Menurut kuasa hukum pemohon, Refly Harun pemerintah tidak memiliki mandat untuk melakukan pelarangan ekspor bijih tambang. Bila itu terus dilakukan, maka pemerintah telah melanggar prinsip negara hukum. "Kalau larangan tersebut memang ada dalam undang-undang, maka harus dinyatakan dengan tegas dan jelas. Tafsir pemerintah tersebut bertentangan dengan prinsip negara hukum," ujar Refly di persidangan, Senin (24/1).

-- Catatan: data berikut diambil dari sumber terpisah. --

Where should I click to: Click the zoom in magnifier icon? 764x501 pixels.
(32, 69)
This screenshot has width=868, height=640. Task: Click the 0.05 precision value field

Dia mengatakan, larangan tersebut makin menjadi tidak masuk akal dan merugikan para pemohon karena sampai saat ini hanya sedikit perusahaan pertambangan yang bisa memurnikan bijih tambang sendiri di dalam negeri. Sehingga, kalau larangan ini dipaksakan maka akan banyak perusahaan pertambangan yang gulung tikar. Sebaliknya, ia berpendapat yang harus dilakukan oleh pemegang IUP dan IUPK adalah meningkatkan nilai tambah dan pemurnian bahan tambang, bukan larangan ekspor bijih.

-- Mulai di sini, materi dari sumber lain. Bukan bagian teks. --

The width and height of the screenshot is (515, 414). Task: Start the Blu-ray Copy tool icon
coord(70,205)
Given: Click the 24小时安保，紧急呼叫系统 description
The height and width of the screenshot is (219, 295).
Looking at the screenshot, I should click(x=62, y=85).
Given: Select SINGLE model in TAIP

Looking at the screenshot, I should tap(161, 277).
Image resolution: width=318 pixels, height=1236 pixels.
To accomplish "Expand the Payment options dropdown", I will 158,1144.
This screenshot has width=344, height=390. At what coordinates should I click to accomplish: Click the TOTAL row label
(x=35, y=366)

Refly menegaskan pihaknya tidak meminta Mahkamah Konstitusi menyatakan pasal yang diuji bertentangan dengan UUD 1945. Akan tetapi MK memberikan tafsir konstitusional terhadap kedua pasal tersebut. Pemohon berargumentasi, seharusnya setiap aturan memberikan kepastian hukum seperti yang disebutkan dalam Pasal 33 UUD 1945. Sementara dalam peraturan pemerintah dan peraturan Menteri ESDM terjadi ketidakkonsistenan. "Ada perubahan-perubahan kebijakan yang tidak konsisten di tingkat peraturan pemerintah, kemudian dalam tingkat peraturan Menteri ESDM, tetapi kemudian kami memandang hal ini bukan lagi masalah peraturan di bawah undang-undang, tetapi masalah konstitusional menyangkut tafsir Pasal 102 dan Pasal 103 yang kami persoalkan," jelas Refly.

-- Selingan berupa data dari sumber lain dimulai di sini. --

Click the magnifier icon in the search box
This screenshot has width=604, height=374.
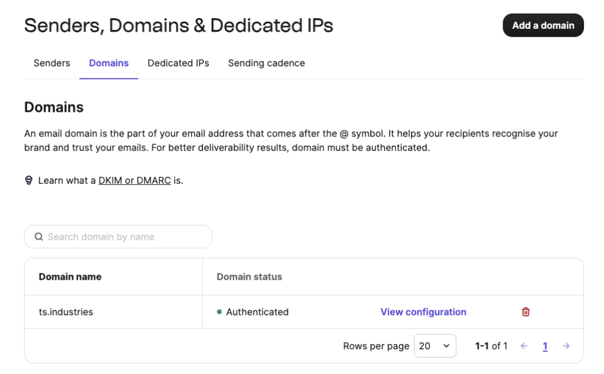tap(39, 237)
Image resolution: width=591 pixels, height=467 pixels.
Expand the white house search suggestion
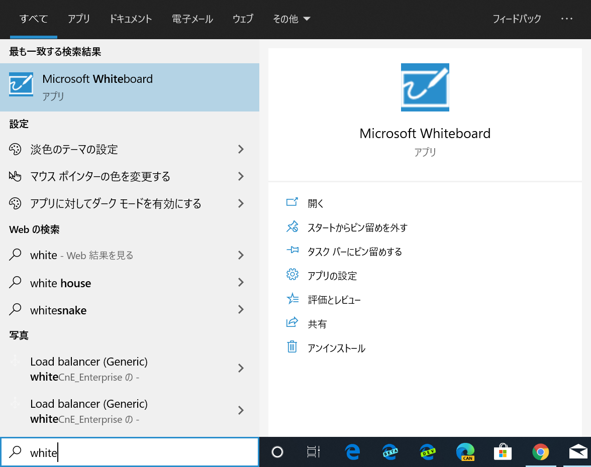[241, 283]
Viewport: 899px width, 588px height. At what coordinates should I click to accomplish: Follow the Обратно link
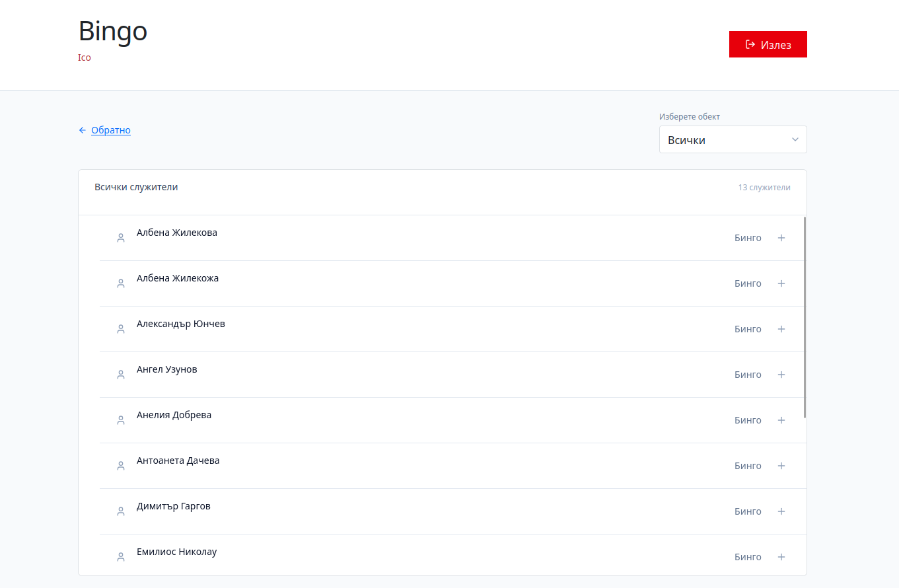(x=111, y=130)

Ketidakkonsistenan itu menurut dia terlihat pada Ketentuan PP Nomor 23 Tahun 2010 tentang Pelaksanaan Kegiatan Usaha Pertambangan Mineral dan Batubara Pasal 84 ayat (3) berbunyi pemegang IUP operasi produksi dan IUPK operasi produksi dapat melakukan ekspor mineral atau batubara yang diproduksi setelah terpenuhinya kebutuhan batubara dan mineral dalam negeri,  sebagaimana dimaksudkan pada ayat (1).

Menurutnya, inti dari peraturan pemerintah itu sesungguhnya tidak melarang ekspor bijih, tapi kemudian yang terjadi dalam peraturan pemerintah terbaru dikatakan bahwa pemegang IUP operasi produksi yang melakukan kegiatan penambahan mineral logam dan telah melakukan kegiatan pengolahan dapat melakukan penjualan dalam jumlah tertentu. "Jadi, satu dapat melakukan ekspor dalam jumlah tertentu, dan kemudian jumlah tertentu itu dielaborasi lagi di dalam peraturan Menteri ESDM yang mengakibatkan ada yang boleh menjual, ada yang tidak," ujarnya.